::: MATERIAL FOR THE TASK

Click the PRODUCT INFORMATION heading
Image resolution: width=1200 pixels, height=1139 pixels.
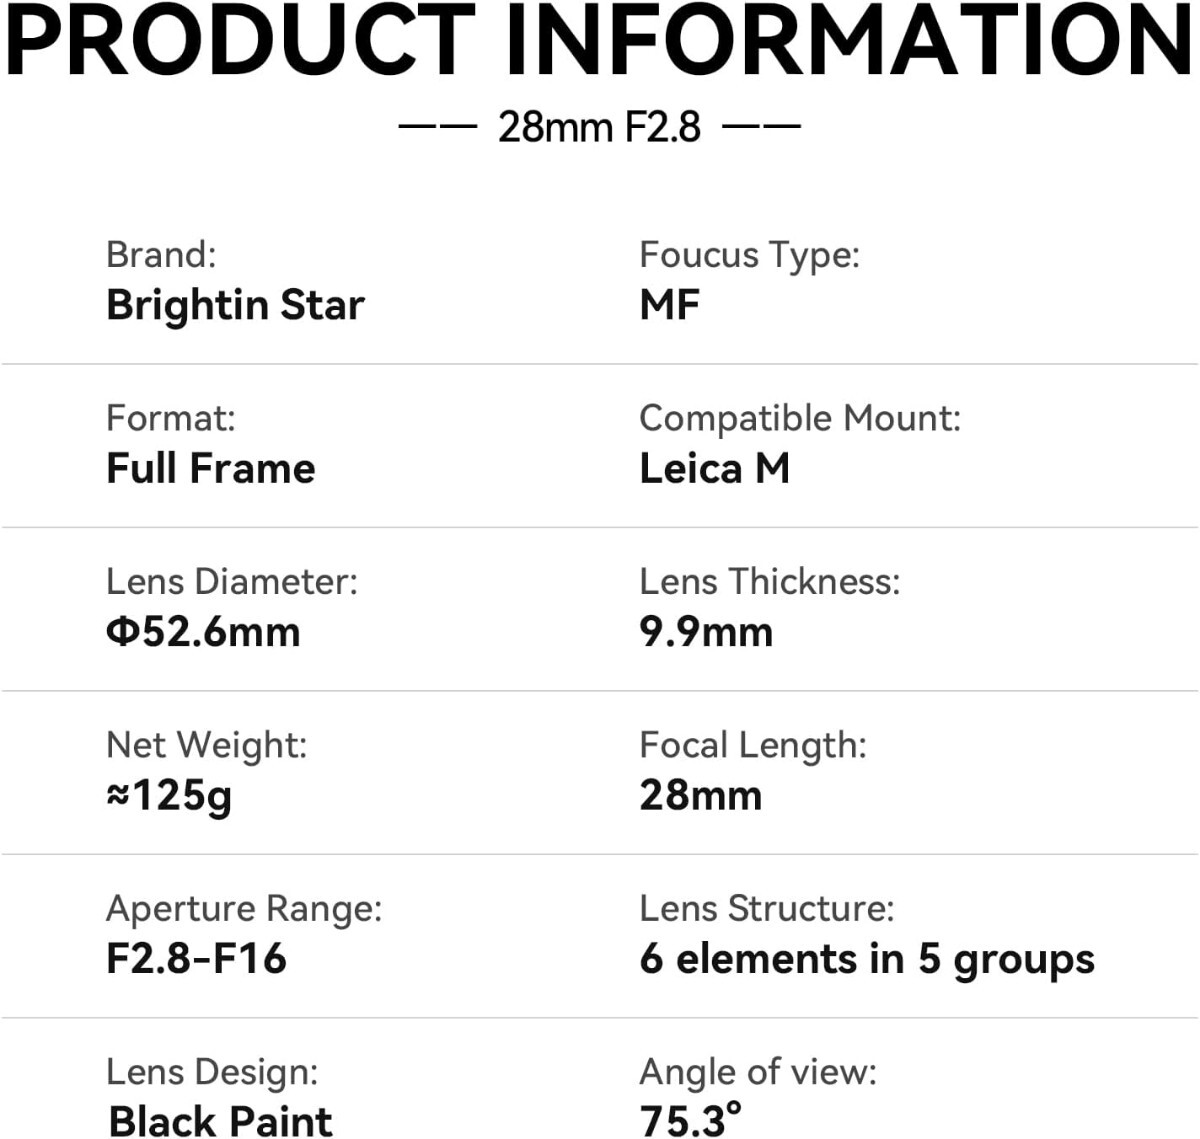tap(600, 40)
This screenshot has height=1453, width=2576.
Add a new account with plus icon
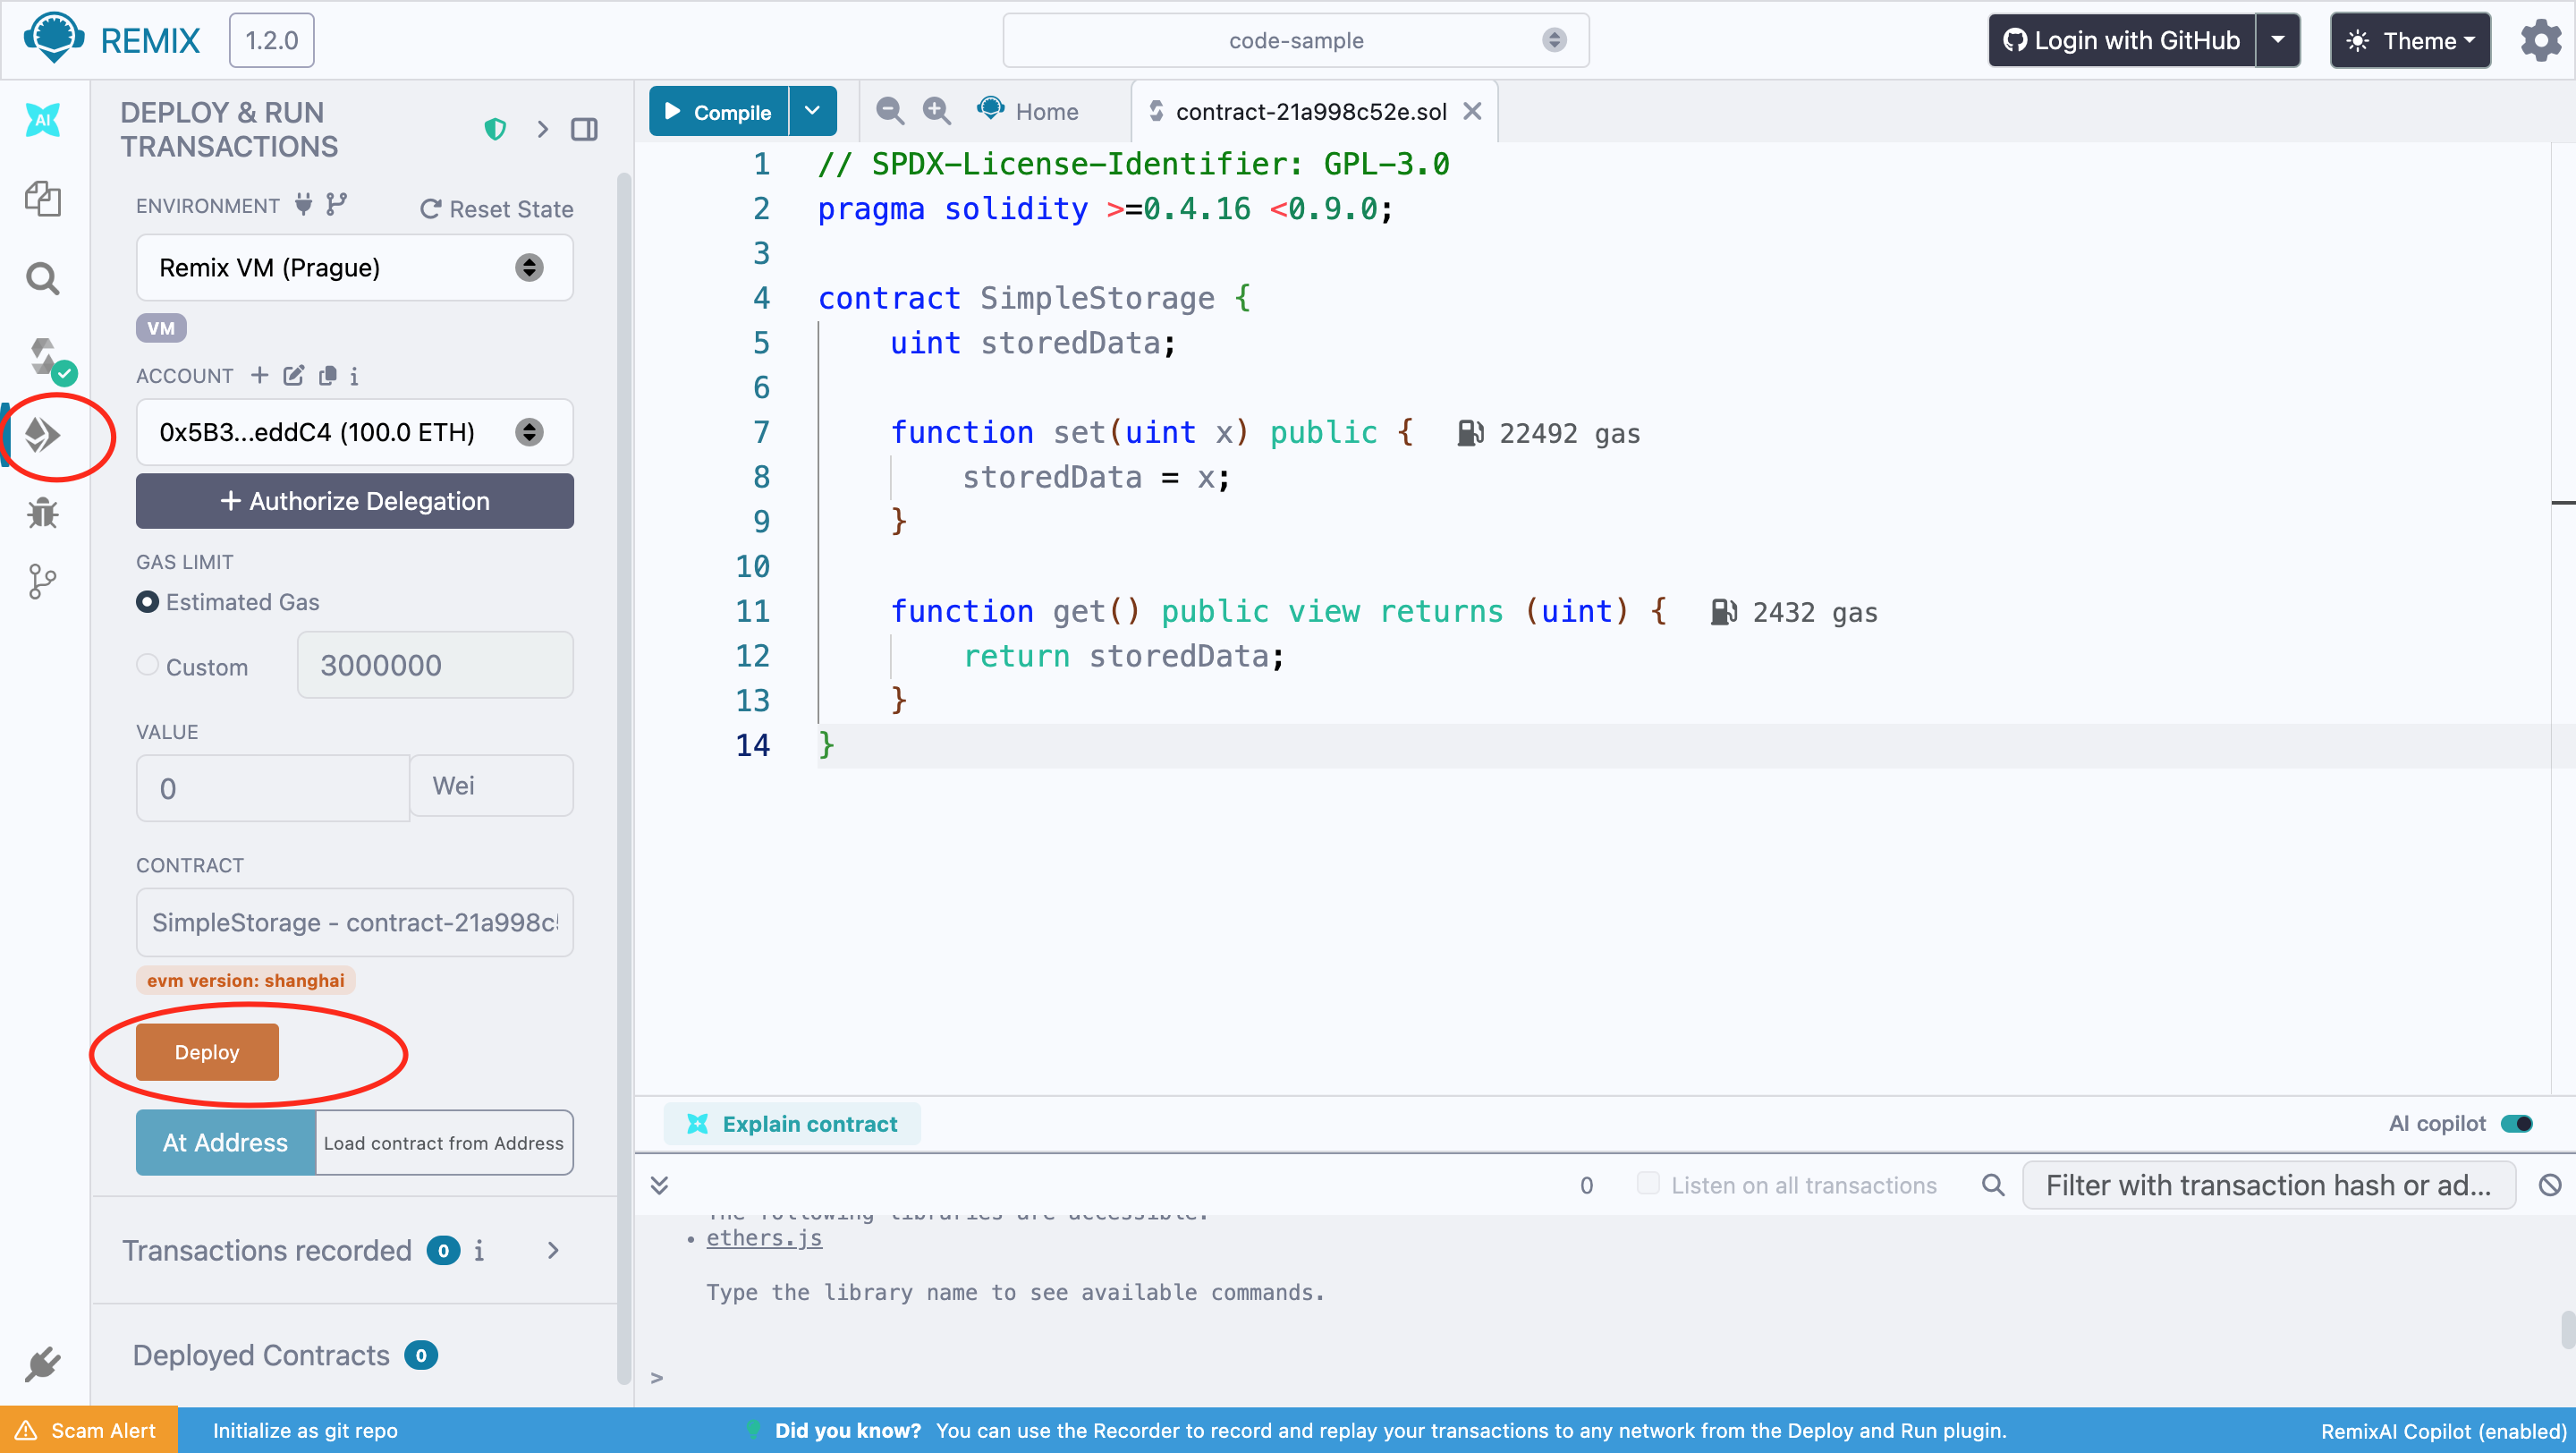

::::::
::: MATERIAL FOR THE TASK

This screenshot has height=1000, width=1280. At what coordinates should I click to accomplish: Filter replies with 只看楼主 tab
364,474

::::::
::: MATERIAL FOR THE TASK

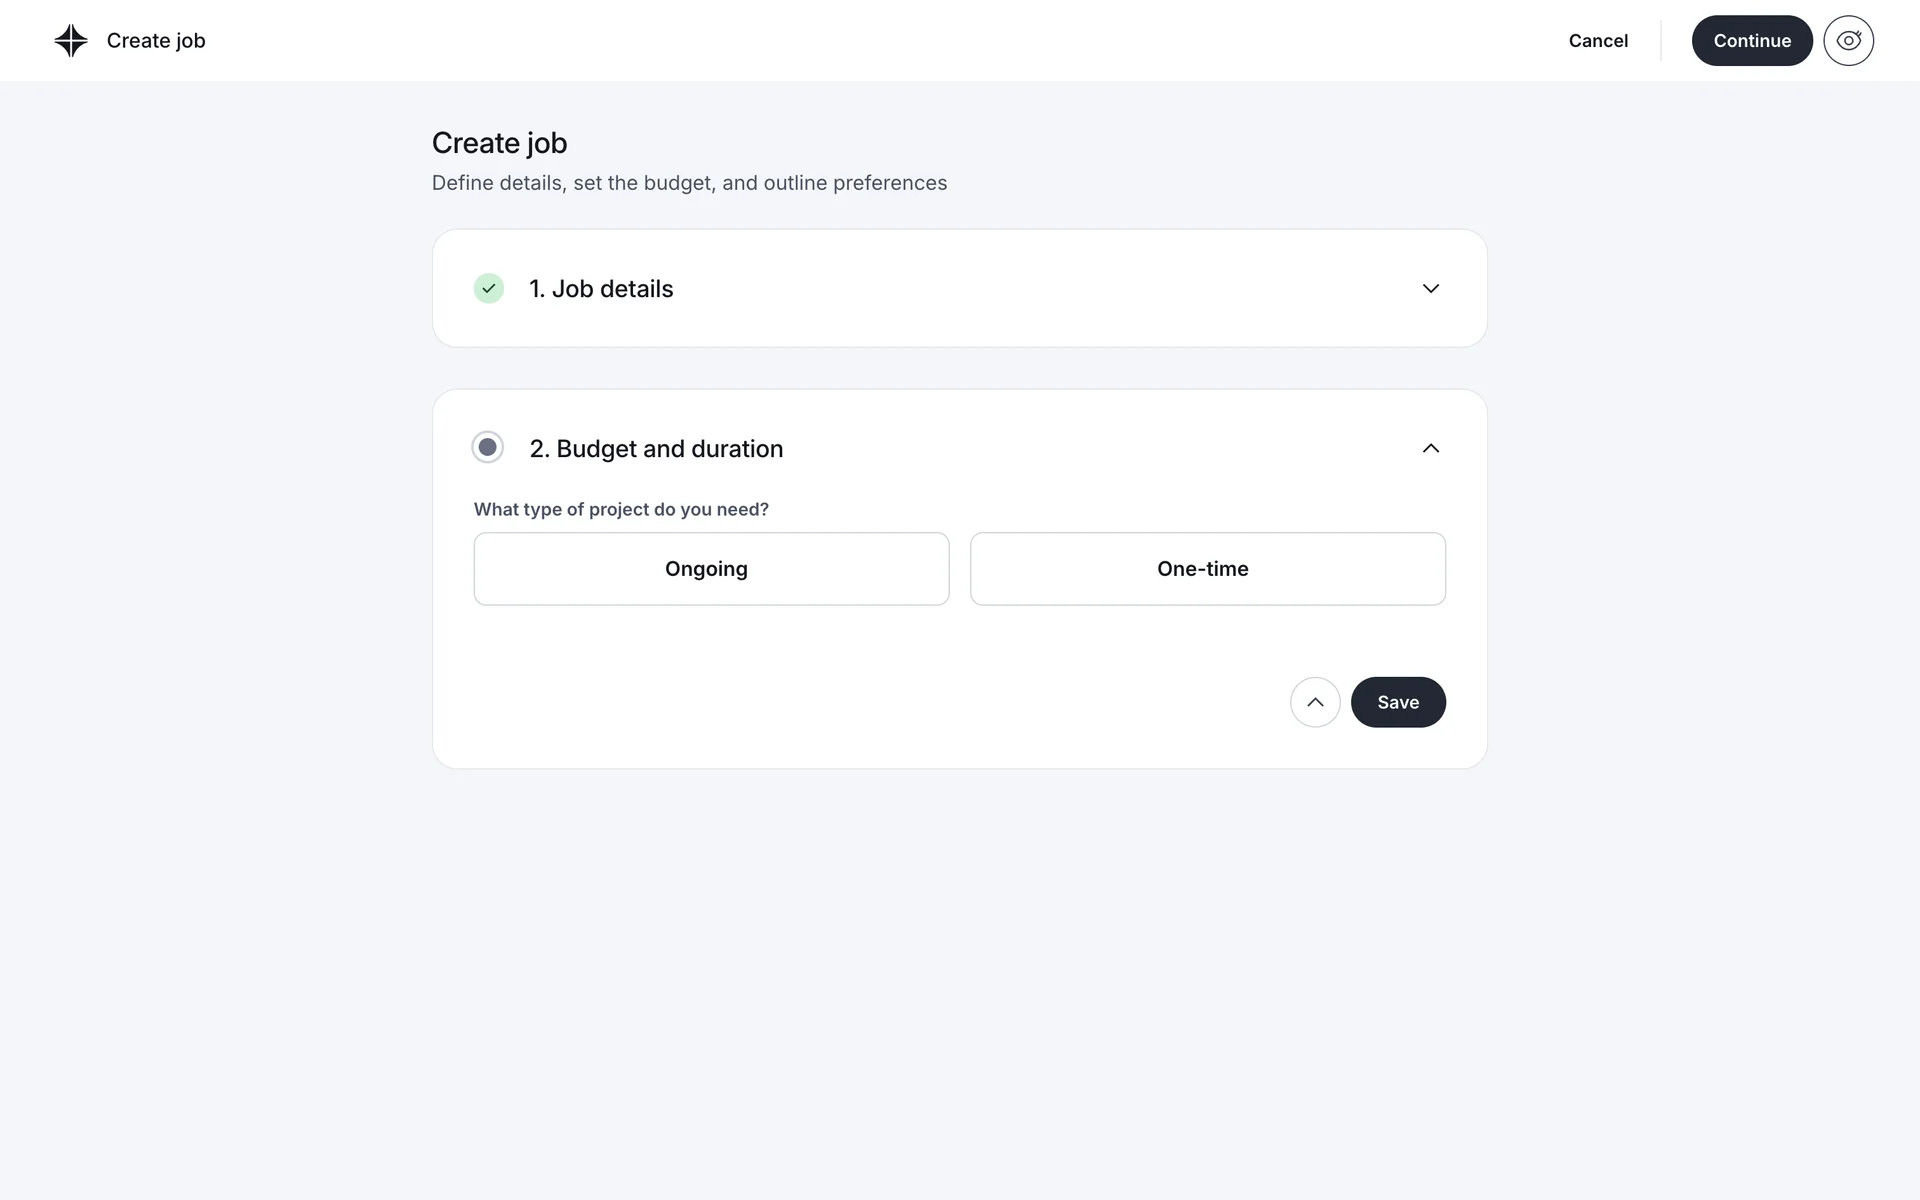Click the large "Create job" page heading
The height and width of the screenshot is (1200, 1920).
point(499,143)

::::::

# STATED PROBLEM:
Reproduce the material from the line containing "Click the PRODUCT INFORMATION heading" through the line containing "Add a new account with plus icon", with both of those lines included, and leave out the pictures.

# FINISHED TASK:
Click the PRODUCT INFORMATION heading
Image resolution: width=1200 pixels, height=1139 pixels.
tap(600, 40)
This screenshot has height=1453, width=2576.
Add a new account with plus icon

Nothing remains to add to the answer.